Les marques épigénétiques de notre ADN n’aident pas seulement les cellules à garder une trace de leur passé. Des recherches effectuées à l’Université de Birmingham en Alabama (Etats-Unis) suggèrent que l’ADN et les marques des histones jouent un rôle dans le stockage de la mémoire dans le cerveau. DNMT est une enzyme qui méthyle l’ADN et qui réduit les gènes au silence ; de manière surprenante, elle a été trouvée active dans l’hippocampe de rat. Le mauvais fonctionnement de cette enzyme cause des désordres cognitifs comme le syndrome de Rett et la schizophrènie.
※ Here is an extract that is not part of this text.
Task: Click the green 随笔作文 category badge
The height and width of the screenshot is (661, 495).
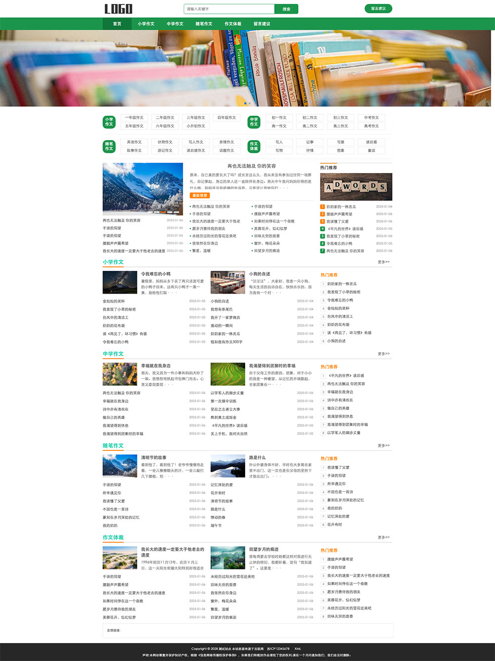Action: 109,146
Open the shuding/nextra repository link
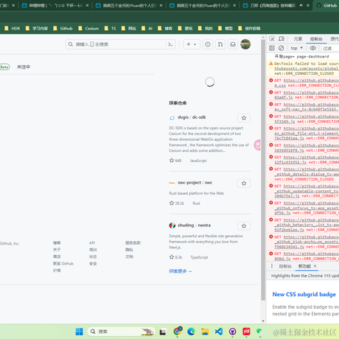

Les chercheurs se sont demandés si elle joue un rôle dans l’acquisition de la mémoire. Ils ont exposé les rats à un choc électrique. En une heure, l’activité de DNMT avait augmenté par rapport à celle des rats qui n’avaient pas subi le choc. Lorsque l’équipe a bloqué la fonction de l’enzyme, les rats n’ont pas reconnu le stimulus induit par le choc. Les scientifiques en ont donc conclu que la méthylation de l’ADN éteint les gènes supresseurs de mémoire, aidant ainsi les rats à se rappeler de stimuli de peur ; ce comportement sauverait leur vie si ils étaient dans la nature.